» PROVIDED TEXT
+===+
When New York City's lights all went out

Why the 1977 blackout remains a dark moment in city history

On the night of Wednesday, July 13, 1977, patrons of Windows on the World restaurant, hovering 107 stories above New York City, put down their forks in astonishment as they watched the skyline at their feet vanish into blackness. The jazz band moved to the next number, men slid out of their blazers, waiters lit candles and poured drinks while the ice lasted.

Meanwhile, high up in another place - the South Bronx - the scene was decidedly different. A gang of looters battered their way into a Pontiac dealership and drove 50 new sedans straight through the plate-glass windows of the showroom into a night of police sirens and fires.

One city, one disaster, and a million different responses were the recipe for the blackout of 1977, when lightning strikes, a bottlenecked and antiquated grid, and a poorly trained operator at a Con Edison control center all conspired to plunge millions of New Yorkers into darkness.

It's a rare thing for a city of such disparities to be united by a single event. But that night, dowagers of the Upper East Side and welfare mothers of Bushwick were in similar straits: alone in the dark, hot, and scared.

In "Blackout" (published almost two years after another massive power outage plunged the northeastern United States and Canada into blackness in August 2003) professor and author James Goodman chooses to focus on, if you will, the darker side of the story.

And so he should. Because while a lucky few "stranded" in the lobby of the Waldorf-Astoria Hotel sipped champagne on the house as they waited for the good men of Con Ed to turn the lights back on, the real story was out in the street, where things were not as pretty. There are questions lurking out there, too: big ones.
+===+
» JOB ITEM A
Rewrite the blackout article from "On the night" to "sirens and fires.", putting "Chevrolet" in place of "Pontiac".
» JOB ITEM B
According to the blackout article, how many new sedans did the looters in the South Bronx drive through the showroom windows?
The lines that come next have no connection to the article about the 1977 blackout.

» GIVEN MATERIAL
+===+
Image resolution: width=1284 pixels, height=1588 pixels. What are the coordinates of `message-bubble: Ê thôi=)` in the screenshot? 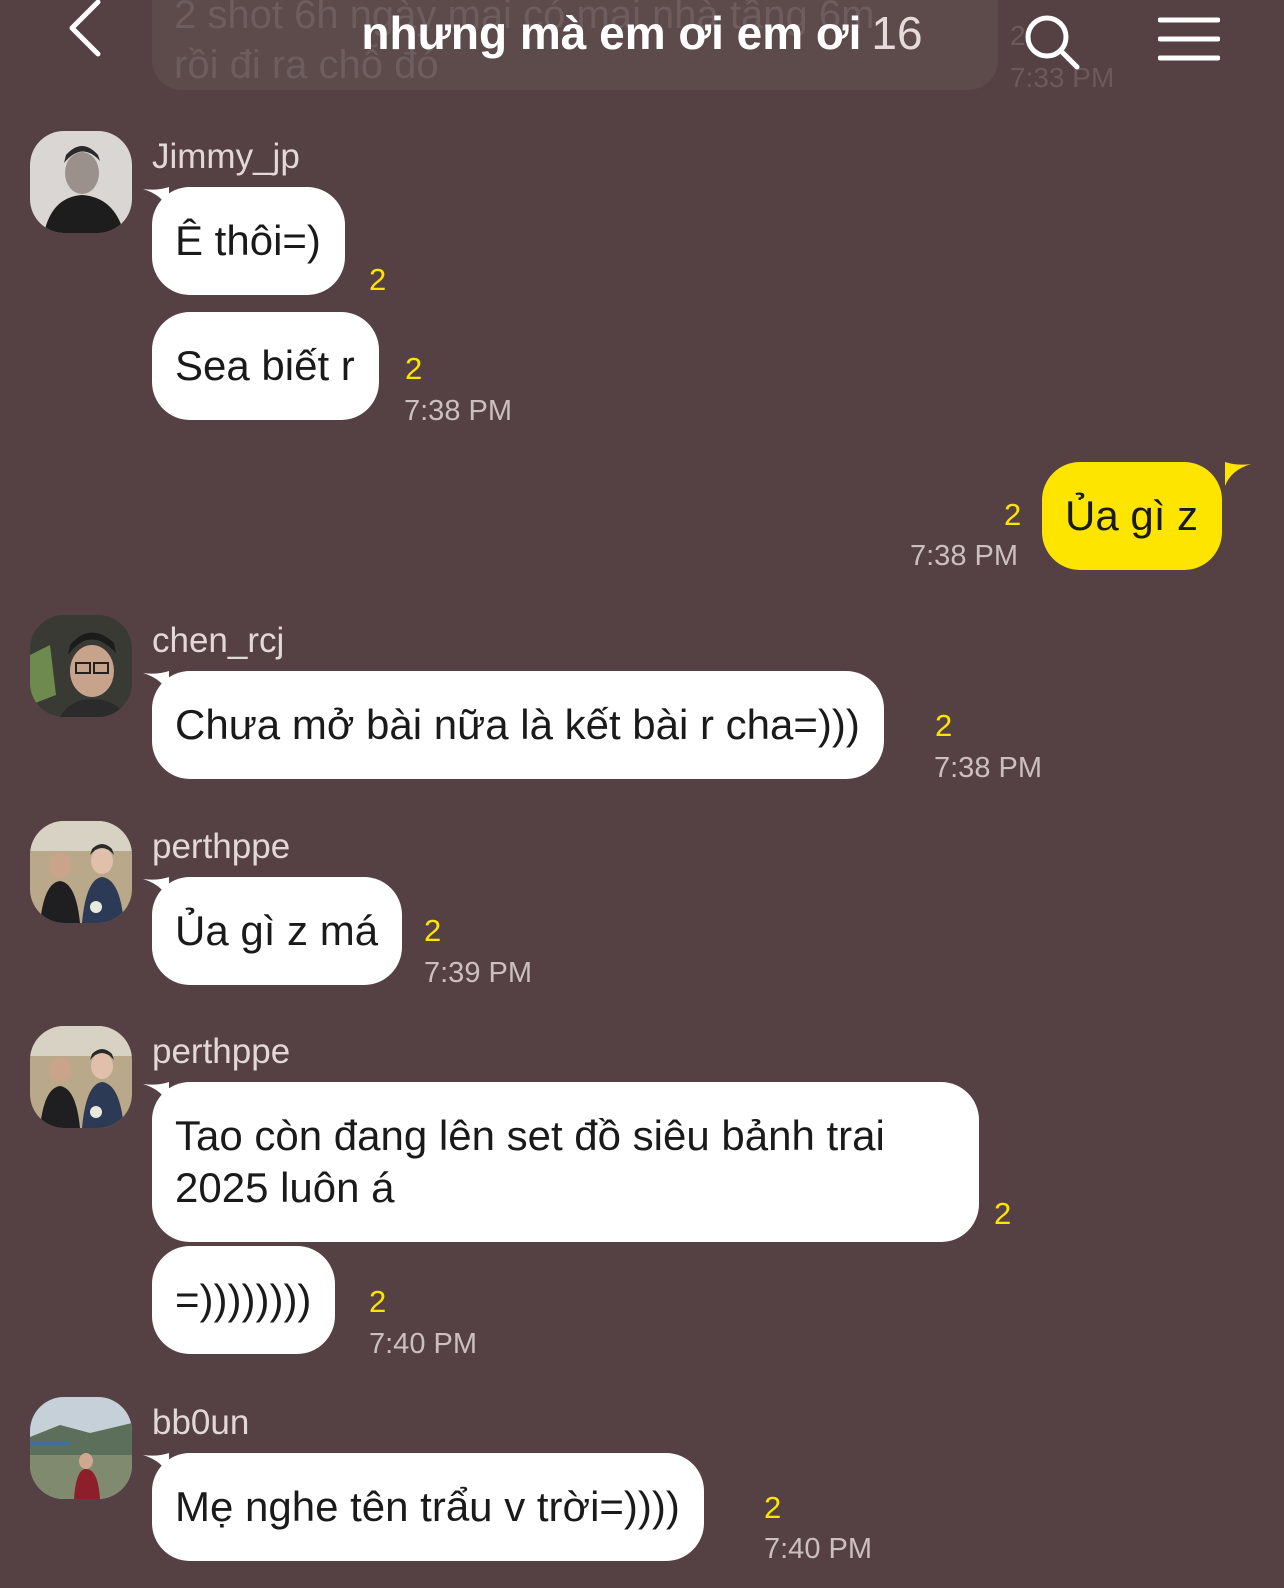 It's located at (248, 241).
+===+
» RESULT A
On the night of Wednesday, July 13, 1977, patrons of Windows on the World restaurant, hovering 107 stories above New York City, put down their forks in astonishment as they watched the skyline at their feet vanish into blackness. The jazz band moved to the next number, men slid out of their blazers, waiters lit candles and poured drinks while the ice lasted.

Meanwhile, high up in another place - the South Bronx - the scene was decidedly different. A gang of looters battered their way into a Chevrolet dealership and drove 50 new sedans straight through the plate-glass windows of the showroom into a night of police sirens and fires.

» RESULT B
50